Quand on adhère à la foi musulmane, il est fondamental d’avoir la foi dans le Jugement dernier. Il y a un cheminement de l’âme vers la Vie éternelle. La religion musulmane comporte trois éléments fondamentaux :

  • La résurrection : il s’agit de croire au retour des morts à la vie
  • Croire au Jugement et à la rétribution en fonctions des œuvres effectuées sur Terre
  • Croire au paradis et à l’enfer : on vivra des choses qu’on n’aura jamais vues ou imaginées

Nous devons nous préparer à la mort spirituellement à travers une volonté de pardonner et de se faire pardonner. Nous devons demander à Dieu de rectifier nos erreurs. Quelle que soit la situation dans laquelle on se trouve, il s’agit de toujours choisir de faire une bonne action et d’avoir confiance en Dieu. La préparation matérielle passe par la rédaction de son testament en faveur de ses proches.
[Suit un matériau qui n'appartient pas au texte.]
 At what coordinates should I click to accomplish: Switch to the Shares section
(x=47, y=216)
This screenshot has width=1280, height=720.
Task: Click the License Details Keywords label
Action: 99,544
À tout moment on peut partir, le testament permet de distribuer ses biens et de donner des indications sur la forme que doit prendre son enterrement.

Après le dernier souffle de vie d’une personne, ceux qui l’entourent doivent lui fermer les yeux et diriger son corps, dans la mesure du possible, en direction de la Mecque. « Quand vous vous trouvez à côté d’un malade ou d’un mort, ne prononcez que de bonnes paroles car les anges appuient ce que vous dîtes. » Même si c’est difficile de perdre un proche, il faut accepter la décision de Dieu que de reprendre une personne car c’est à Lui que nous appartenons. Nous sommes éphémères, nous avons conscience de cela. Mais n’empêchons pas les proches de pleurer.

Dans le cadre du rite funéraire, il faut laver le corps du défunt avec de l’eau, sauf si sa dignité est en jeu ou s’il y a un risque de dégradation du corps (état de décomposition, par exemple) avant de l’envelopper dans son linceul. Ce lavage mortuaire concerne les enfants, les hommes et les femmes sans que cela soit une obligation pour les bébés. Le défunt est ensuite enveloppé dans un tissu suffisamment grand afin de couvrir entièrement son corps. En pratique, durant l’enterrement, la dépouille du défunt est placée devant l’imam et les priants derrière ce dernier. La position du corps du corps sera telle que, posé sur le côté droit, il regarde vers La Mecque. Le convoi funèbre est suivi en silence en invoquant Dieu ou en lisant le Coran dans son cœur. Trois poignées de terre seront jetées dans la tombe par chacune des personnes présentes avant un temps de silence une fois l’enterrement terminé.